**The data:**

--

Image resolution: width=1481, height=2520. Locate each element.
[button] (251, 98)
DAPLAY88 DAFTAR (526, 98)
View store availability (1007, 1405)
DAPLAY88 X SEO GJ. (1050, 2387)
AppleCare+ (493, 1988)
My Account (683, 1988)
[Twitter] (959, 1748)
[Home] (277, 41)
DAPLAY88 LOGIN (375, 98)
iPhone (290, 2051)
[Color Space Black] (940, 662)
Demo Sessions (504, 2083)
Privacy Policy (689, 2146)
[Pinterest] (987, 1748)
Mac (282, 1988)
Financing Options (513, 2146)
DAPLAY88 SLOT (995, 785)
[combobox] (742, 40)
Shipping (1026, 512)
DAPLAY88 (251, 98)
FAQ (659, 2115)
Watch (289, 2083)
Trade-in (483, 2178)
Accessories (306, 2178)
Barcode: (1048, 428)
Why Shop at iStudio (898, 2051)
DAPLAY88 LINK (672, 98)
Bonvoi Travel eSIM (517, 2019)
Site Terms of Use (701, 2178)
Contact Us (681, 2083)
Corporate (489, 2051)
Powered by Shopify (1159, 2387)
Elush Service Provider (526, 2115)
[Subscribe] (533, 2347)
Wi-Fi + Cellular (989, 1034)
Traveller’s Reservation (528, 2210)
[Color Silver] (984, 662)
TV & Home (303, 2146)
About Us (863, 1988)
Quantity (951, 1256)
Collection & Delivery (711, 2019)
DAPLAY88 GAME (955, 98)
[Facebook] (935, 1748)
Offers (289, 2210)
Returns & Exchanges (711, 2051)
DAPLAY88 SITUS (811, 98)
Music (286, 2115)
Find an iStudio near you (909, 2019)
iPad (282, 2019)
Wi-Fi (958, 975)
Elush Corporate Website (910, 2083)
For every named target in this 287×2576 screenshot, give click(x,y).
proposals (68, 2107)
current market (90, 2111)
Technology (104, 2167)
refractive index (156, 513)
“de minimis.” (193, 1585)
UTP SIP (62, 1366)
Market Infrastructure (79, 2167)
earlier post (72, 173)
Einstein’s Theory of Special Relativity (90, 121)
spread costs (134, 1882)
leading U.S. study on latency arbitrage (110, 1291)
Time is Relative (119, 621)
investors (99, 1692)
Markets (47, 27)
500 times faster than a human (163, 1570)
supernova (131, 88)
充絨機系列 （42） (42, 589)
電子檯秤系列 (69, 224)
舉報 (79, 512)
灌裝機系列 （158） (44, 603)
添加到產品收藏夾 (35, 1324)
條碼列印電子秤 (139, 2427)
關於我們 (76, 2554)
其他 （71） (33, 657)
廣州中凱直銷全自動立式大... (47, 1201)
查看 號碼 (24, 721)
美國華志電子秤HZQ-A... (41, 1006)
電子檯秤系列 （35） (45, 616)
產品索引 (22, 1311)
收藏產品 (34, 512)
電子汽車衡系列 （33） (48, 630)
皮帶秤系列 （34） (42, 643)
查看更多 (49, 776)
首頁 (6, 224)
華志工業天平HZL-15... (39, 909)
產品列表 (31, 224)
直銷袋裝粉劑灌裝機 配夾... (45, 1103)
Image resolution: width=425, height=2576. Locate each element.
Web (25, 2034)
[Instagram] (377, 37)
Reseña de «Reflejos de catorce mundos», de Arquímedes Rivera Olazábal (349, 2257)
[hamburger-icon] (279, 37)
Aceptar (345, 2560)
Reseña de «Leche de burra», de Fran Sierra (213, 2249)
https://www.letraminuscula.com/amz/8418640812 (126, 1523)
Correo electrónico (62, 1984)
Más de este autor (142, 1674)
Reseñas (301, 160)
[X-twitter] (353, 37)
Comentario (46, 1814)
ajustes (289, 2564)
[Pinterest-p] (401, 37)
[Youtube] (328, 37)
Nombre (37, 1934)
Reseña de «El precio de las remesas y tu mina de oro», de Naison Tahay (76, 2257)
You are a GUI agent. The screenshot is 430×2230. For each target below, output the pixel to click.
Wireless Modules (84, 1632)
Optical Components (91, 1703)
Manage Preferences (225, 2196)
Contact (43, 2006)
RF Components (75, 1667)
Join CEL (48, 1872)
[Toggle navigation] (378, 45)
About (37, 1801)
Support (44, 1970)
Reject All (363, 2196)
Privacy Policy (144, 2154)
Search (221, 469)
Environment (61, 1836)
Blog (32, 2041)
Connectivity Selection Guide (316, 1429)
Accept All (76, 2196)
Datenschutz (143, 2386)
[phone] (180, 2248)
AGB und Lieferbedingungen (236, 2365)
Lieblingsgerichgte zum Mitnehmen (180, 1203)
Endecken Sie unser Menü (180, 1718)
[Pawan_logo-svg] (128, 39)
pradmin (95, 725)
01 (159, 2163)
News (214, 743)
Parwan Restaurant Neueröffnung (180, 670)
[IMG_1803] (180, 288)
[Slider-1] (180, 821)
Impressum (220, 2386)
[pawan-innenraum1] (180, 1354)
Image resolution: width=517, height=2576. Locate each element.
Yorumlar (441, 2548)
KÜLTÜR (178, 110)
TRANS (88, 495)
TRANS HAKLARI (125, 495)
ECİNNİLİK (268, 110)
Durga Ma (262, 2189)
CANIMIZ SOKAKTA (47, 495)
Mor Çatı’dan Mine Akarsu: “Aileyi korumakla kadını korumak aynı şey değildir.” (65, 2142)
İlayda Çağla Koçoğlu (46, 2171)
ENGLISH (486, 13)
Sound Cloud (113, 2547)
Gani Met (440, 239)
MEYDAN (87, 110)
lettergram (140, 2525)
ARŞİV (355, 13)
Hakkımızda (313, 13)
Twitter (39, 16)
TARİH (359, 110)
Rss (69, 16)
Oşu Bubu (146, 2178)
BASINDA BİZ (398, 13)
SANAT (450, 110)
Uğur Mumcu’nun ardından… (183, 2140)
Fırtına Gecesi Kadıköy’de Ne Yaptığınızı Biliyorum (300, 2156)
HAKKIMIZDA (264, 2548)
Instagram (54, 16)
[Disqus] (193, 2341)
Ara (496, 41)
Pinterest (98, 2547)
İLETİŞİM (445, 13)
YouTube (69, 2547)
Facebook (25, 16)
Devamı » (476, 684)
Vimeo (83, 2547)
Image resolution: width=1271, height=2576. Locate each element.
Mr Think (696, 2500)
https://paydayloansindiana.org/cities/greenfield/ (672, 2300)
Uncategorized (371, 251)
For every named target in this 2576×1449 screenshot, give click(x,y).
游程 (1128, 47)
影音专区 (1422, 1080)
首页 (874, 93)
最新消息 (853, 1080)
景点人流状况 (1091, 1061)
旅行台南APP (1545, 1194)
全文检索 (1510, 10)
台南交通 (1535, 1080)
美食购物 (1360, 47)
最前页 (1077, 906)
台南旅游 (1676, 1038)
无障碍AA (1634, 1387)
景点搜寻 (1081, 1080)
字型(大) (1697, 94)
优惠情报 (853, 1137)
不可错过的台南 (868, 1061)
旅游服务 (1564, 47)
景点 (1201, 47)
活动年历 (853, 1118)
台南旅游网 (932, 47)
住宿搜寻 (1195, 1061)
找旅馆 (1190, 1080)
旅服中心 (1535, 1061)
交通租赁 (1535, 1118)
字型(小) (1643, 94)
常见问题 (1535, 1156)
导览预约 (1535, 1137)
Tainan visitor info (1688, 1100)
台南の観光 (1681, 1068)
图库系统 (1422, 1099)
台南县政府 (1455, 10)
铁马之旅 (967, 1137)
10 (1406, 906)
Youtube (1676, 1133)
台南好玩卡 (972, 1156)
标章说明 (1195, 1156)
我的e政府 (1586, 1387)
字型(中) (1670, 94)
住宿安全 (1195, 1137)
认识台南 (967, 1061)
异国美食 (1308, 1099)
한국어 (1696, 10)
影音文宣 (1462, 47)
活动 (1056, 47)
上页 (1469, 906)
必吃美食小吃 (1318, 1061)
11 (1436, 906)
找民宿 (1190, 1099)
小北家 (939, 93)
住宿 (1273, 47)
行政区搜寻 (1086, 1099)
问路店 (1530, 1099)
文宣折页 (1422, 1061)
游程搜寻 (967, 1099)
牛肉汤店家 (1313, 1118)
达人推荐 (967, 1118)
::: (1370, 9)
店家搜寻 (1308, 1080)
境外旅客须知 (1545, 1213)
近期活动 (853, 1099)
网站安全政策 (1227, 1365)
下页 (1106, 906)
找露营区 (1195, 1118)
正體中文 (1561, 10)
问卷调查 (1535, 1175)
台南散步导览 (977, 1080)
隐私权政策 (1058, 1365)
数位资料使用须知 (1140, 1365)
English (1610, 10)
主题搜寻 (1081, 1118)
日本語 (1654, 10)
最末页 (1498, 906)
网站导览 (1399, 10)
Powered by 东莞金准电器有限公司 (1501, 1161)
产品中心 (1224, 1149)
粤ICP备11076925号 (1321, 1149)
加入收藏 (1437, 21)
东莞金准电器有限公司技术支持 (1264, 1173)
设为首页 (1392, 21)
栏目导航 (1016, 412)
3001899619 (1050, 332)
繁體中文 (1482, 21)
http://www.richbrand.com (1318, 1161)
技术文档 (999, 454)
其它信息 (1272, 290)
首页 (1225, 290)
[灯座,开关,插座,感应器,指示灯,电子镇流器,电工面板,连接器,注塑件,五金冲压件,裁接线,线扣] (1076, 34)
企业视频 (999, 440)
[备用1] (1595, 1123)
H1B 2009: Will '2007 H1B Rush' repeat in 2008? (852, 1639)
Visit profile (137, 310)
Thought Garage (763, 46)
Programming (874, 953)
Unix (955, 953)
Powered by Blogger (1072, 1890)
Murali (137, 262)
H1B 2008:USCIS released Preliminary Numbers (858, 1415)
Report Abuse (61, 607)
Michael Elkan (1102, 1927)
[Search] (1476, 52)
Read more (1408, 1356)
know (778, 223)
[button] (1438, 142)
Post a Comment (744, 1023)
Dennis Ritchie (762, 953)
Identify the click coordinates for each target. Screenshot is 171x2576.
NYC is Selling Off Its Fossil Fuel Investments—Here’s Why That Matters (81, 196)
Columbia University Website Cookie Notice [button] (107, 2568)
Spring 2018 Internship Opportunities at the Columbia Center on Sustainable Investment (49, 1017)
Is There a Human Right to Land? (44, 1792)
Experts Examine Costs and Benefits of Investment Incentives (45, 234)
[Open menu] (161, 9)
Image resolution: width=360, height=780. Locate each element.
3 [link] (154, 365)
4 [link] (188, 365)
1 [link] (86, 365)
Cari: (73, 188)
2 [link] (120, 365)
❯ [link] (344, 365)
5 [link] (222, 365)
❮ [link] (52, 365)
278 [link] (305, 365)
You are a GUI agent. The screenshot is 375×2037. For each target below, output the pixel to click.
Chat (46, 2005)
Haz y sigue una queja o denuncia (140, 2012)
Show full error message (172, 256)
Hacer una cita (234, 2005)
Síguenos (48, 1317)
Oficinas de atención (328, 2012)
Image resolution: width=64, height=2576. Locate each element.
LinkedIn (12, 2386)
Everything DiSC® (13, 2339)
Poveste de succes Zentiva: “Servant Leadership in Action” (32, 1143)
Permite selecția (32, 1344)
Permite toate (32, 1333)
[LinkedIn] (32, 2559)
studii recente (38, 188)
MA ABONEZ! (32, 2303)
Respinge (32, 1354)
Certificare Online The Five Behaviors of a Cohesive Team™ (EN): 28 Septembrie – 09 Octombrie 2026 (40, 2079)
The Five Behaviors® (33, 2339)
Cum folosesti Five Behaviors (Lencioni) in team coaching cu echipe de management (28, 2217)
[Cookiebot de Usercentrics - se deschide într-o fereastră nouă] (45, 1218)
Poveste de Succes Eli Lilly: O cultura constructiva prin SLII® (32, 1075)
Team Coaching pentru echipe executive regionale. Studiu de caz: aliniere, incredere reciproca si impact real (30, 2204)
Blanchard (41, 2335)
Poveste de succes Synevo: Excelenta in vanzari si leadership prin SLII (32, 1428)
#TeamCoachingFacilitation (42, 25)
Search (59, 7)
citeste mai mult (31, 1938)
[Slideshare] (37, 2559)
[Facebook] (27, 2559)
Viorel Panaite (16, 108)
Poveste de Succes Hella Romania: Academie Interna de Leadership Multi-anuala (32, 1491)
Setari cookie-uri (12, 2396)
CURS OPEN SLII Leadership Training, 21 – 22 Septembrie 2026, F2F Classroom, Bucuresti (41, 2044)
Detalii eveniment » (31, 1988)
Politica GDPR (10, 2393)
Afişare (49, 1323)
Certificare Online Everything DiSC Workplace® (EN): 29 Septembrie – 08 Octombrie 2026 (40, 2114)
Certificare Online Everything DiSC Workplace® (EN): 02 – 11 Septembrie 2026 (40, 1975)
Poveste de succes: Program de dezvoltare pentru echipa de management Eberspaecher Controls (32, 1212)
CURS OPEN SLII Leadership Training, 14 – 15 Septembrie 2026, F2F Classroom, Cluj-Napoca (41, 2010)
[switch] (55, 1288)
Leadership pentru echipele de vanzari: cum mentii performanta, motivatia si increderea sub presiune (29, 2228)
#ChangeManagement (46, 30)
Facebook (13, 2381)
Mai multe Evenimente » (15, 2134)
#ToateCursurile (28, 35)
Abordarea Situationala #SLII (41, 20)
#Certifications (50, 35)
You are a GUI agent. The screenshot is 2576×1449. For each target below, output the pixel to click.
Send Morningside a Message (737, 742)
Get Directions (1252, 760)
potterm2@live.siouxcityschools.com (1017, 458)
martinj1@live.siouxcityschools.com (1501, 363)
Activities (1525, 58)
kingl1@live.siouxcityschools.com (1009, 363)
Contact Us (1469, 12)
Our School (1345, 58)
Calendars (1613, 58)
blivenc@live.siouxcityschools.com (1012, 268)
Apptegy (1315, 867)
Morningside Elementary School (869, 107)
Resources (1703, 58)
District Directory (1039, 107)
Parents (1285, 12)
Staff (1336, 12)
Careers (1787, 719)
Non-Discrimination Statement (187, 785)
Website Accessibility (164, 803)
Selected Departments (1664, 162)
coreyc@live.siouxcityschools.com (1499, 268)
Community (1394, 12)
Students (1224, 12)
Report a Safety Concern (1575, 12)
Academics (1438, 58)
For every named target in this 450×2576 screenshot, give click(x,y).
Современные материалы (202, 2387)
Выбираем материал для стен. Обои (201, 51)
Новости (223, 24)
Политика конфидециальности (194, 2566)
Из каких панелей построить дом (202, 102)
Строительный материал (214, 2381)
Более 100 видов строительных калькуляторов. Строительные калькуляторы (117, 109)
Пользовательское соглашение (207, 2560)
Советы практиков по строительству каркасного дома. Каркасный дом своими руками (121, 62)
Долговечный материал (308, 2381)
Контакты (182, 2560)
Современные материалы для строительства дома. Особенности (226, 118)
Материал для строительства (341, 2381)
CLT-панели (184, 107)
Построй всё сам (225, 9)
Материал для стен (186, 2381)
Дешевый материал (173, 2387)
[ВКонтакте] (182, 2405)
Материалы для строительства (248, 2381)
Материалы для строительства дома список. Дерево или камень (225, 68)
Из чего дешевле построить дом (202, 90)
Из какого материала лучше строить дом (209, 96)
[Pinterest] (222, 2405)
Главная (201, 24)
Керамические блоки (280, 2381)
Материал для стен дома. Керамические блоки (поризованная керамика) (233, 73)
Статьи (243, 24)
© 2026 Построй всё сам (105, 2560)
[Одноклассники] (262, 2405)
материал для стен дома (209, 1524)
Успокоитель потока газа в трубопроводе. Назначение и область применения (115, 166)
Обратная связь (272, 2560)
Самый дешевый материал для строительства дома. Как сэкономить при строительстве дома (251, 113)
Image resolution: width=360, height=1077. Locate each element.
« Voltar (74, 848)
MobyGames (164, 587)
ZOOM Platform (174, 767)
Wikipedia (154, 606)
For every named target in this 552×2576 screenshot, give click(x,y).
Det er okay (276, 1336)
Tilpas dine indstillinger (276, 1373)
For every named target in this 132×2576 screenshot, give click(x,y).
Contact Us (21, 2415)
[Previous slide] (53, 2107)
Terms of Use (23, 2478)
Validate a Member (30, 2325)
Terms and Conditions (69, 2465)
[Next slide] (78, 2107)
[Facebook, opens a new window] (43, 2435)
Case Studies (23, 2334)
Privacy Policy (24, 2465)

--

**Requirement:** Report all lines above with "height".

**Result:**
Image resolution: width=1481, height=2520. Locate each element.
Image resolution: width=425, height=2576. Locate each element.
Image resolution: width=517, height=2576. Locate each element.
Image resolution: width=1271, height=2576. Locate each element.
Image resolution: width=360, height=780. Locate each element.
Image resolution: width=64, height=2576. Locate each element.
Image resolution: width=360, height=1077. Locate each element.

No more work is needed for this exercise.